# Gezondheids Magazine > Artikelen van Francois >  Terug leren ademen tegen hoge bloeddruk na hyperventilatie

## FRANCOIS580

*Hyperventilatie maakt ook bij ons steeds meer slachtoffers. Vooral de symptomen van deze ademhalingsstoornis zijn bijzonder angstaanjagend, zowel voor het slachtoffer als voor diegenen die er mee geconfronteerd worden. Hyperventilatie is eigenlijk best onder controle te houden, maar deze vervelende aandoening is ook verantwoordelijk voor enkele ernstige nevenverschijnselen. Sommige patiënten houden er een té hoge bloeddruk aan over. Maar wat is hyperventilatie nu precies? Wat kan je doen om hyperventileren te voorkomen, en hoe geraak je van je té hoge bloeddruk af als gevolg van hyperventilatie, een nevenverschijnsel dat zelfs door vele artsen niet ernstig wordt genomen?*

*(Francois580)*


Diegenen die met hyperventilatie worden geconfronteerd, krijgen hun ademhaling niet of nauwelijks onder controle.
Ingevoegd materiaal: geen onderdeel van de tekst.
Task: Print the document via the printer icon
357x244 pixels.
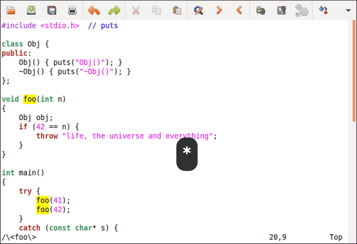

Hyperventileren is een extreme vorm van veel té intensief ademhalen. Krijg je kort na mekaar aanvallen van hyperventilatie te verwerken, dan raak je veel koolzuurgas kwijt dat niet vervangen wordt. Als gevolg daarvan wijzigt de verhouding zuurstof/koolzuur in je bloed. De belangrijkste symptomen van hyperventilatie zijn angst, benauwdheid, hevig transpireren, duizeligheid, hartkloppingen, slecht zien, tintelingen en een verdoofd gevoel in handen en voeten. 
Al deze klachten vergrote je angst. Daardoor vergroten je klachten en ga je weer hyperventileren. Zo kom je in een vicieuze cirkel terecht, die je selchts erg moeizaam kan doorbroken.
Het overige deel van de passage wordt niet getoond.